Ehepaar Krementz feiert Goldene

Wilfried und Waltraud Krementz feierten Goldene Hochzeit

Anschaulich erzählen kann er wirklich gut. Kein Wunder, kann er ja mit seinen mittlerweile 78 Jahren aus einem reichhaltigen Erlebnisfundus schöpfen: Der Jubilar Wilfried Krementz, Kriftels angesehener Gemeindearchivar, sitzt an seinem besonderen Ehrentag in seinem gemütlich, akkurat eingerichteten Wohnzimmer und köpft erst einmal eine Sektflasche. Dann stößt er mit seiner Frau Waltraud und Bürgermeister Christian Seitz auf 50 Jahre Ehe an. Goldene Hochzeit, das ist schon was.

Amors Pfeil

Der gelernte Bankkaufmann schmunzelt, wenn er daran denkt, wie sich seine Frau und er 1966 kennengelernt haben. Da musste Amors Pfeil schon ein wenig nachgeholfen werden, um zu treffen. Denn eigentlich wollte er damals gar nicht zu der Tanzveranstaltung in der Hofheimer Turnhalle. „Hofheim“, erinnert er sich, „und dann auch noch in die Turnhalle? Ohne mich“, war sein erste Reaktion. Aber sein Nachbar, der sich dort unbedingt amüsieren wollte, habe – als Amors Helfer sozusagen – nicht losgelassen. Also kam er halt mit und die beiden Burschen liefen in den Nachbarort. „Autos waren damals eben sehr selten“, resümiert der Jubilar.

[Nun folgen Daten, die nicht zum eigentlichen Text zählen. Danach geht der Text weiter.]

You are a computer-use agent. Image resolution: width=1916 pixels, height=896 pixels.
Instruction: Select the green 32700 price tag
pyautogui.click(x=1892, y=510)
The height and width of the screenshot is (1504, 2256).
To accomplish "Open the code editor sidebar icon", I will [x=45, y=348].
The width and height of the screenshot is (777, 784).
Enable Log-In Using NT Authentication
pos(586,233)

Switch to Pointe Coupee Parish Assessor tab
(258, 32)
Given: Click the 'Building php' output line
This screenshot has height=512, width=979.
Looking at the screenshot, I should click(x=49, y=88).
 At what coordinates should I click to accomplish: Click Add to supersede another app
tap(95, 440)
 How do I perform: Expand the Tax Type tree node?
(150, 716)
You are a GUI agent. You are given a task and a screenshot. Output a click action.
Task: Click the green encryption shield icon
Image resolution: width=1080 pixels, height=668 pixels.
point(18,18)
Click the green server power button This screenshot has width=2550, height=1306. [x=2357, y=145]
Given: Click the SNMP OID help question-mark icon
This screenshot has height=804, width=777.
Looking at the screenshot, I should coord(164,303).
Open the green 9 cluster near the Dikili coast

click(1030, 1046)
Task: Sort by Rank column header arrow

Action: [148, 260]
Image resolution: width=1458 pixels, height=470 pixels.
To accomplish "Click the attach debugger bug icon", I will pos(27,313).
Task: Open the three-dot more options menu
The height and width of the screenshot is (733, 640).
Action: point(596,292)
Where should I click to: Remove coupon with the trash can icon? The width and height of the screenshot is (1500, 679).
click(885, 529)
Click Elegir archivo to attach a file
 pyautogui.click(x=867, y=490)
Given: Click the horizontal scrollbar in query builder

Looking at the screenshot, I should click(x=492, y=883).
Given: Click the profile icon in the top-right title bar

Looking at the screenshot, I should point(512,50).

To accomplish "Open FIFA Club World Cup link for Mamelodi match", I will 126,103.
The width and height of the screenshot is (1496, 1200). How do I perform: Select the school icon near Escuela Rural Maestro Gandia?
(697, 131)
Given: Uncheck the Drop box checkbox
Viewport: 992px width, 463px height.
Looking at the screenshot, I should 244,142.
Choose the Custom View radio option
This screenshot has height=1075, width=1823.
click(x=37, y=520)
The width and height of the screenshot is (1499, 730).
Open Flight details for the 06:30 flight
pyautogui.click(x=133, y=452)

Da hatte es seine spätere Frau, damals süße 17 Jahre alt, schon besser. Sie fuhr immerhin auf dem Moped ihres Bruders nach Hofheim. Im Tanzsaal angekommen, flogen die Blicke hin und her – und trafen sich in einem magischen Moment. Flugs wurde Waltraud von dem damals 22jährigen Wilfried zum Tanzen aufgefordert. „Beim ersten Tanz hat es gefunkt“, erinnert sich seine Gattin. Also nix wie weiter tanzen, ins Glück hinein. Pustekuchen. Der zweite Tanz fiel aus, die hübsche 17jährige, die Wilfried den Kopf verdreht hatte, musste früh nach Hause. Elternbedingung. Weg war sie.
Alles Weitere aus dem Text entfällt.